Building on its substantial prior and ongoing work regarding Societal Aging, the Network has recently been funded by the John A. Hartford Foundation to develop an index, termed the Hartford Index of Societal Aging, composed of reliable and sensitive economic and social indicators that permit accurate quantitative assessment of both current conditions and likely future trajectory of society along the principal policy dimensions of interest. Such an index is required if we are to measure the degree of success, or failure, of policies designed to facilitate successful societal aging and thus provide a context that facilitates the capacity of older persons to access the health care and social and economic supports needed to function effectively. The time has come to move beyond the archaic old-age dependency ratio, which equates old age with dependency and neglects many of the critical social, behavioral and economic factors that influence societal function.
Composition of the Index
- A measure of the gaps in well-being, economic security and opportunity between the haves and have nots, both within and across generations.
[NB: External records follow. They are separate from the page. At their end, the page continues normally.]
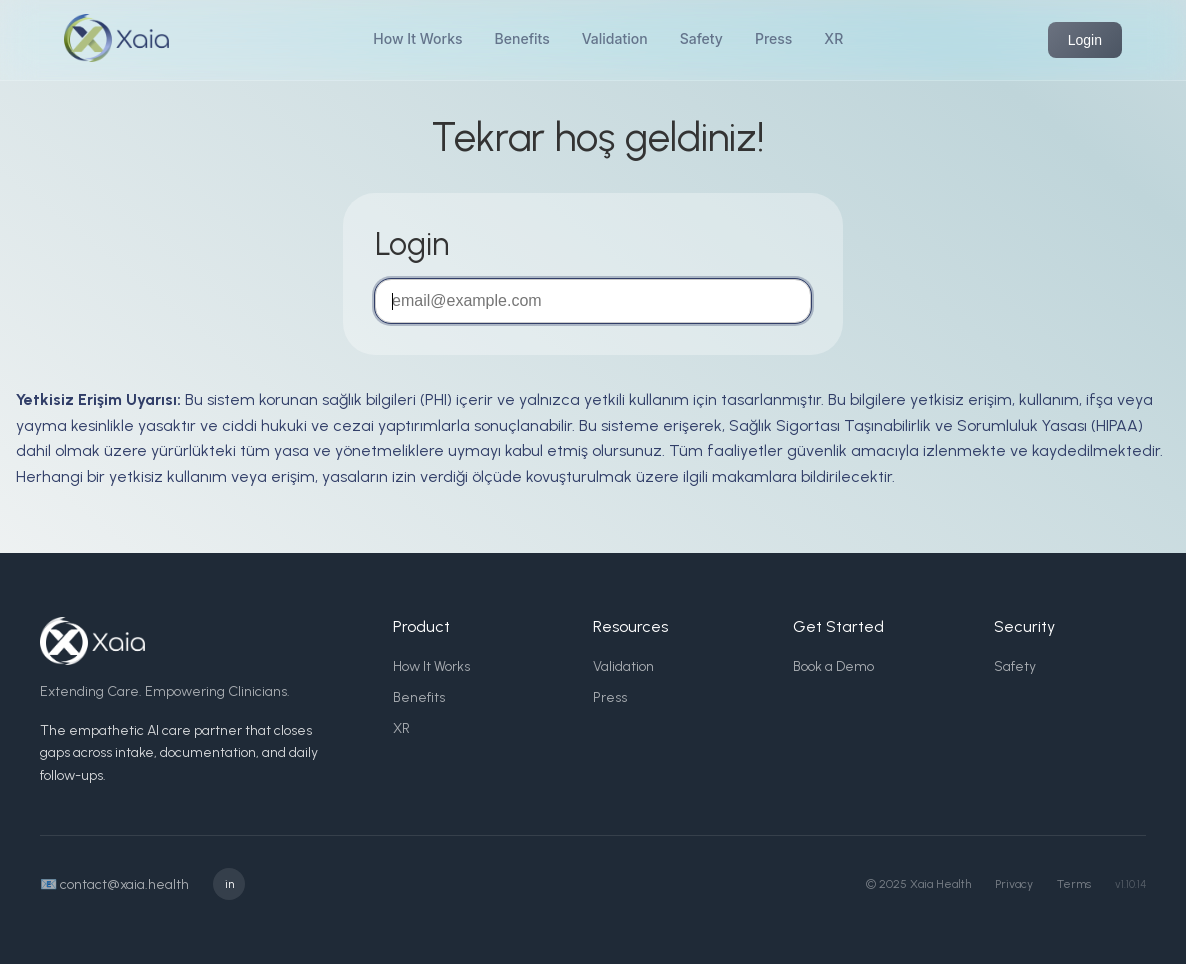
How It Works (417, 38)
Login (1085, 40)
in (229, 884)
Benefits (522, 38)
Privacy (1014, 884)
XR (833, 38)
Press (773, 38)
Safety (701, 38)
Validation (615, 38)
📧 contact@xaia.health (114, 884)
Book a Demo (833, 666)
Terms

- The Gini coefficient, an accepted measure of concentration of wealth in a national population, and measures of economic security such as savings levels and adequacy of social insurance.
- Life expectancy at various ages such as 0, 25, 50, 65, and 85.
- Measures of life expectancy at young, middle and old ages provide different insights into the life course active (disability free) life expectancy.
- Educational attainment
- Access to education at middle and later ages (?)
- Availability of insurance, by age
- Health insurance quality, including s generosity ( actuarial value ) of benefits and average out-of-pocket health expenditures
- Age specific opportunity and utilization of both labor force and non-market productive activities such as volunteering
- Retirement savings rates and types of savings vehicles such as availability of social security (uniform with the US), employer-provided pension plans (very heterogeneous), and private savings (strong social gradient)
- Retirement age, rates of phased retirement (e.g. part time work, self-employment)
- Measures of social education and training
- Measures of tensions between generations, solidarity between generations, strength of social safety net, such as estimates of :
- Age integration/segregation
- Social supports/networks
- Monetary and in-kind gifts between generations of family members and including non-traditional family members
- Caregiving and to whom
- Attitudes regarding intergenerational issues (support for child programs)
- Attitudes towards government spending on pensions / on education
Value of International Comparisons
The intent is to calculate the Index for the United States and several Western European countries. Whereas countries in Western Europe aged ahead of this country, reflecting their post–World War II baby bust and sustained reductions in total fertility below the replacement rate, the U.S. baby boom and higher fertility rate have combined to delay the emergence of an aging society (defined here as one with more individuals over age 65 years than under 15 years) by a couple decades. For instance, Germany currently has a population age distribution that the United States will not experience until 2030, and neither Germany’s society nor its economy have faced ruin. The experiences of the Western European countries, which are like the United States in many ways, and even the experience of japan, might be informative in many but surely not all domains as we seek to establish the policies this nation needs to adopt for a successful transition, to emerge as a productive and equitable aging society.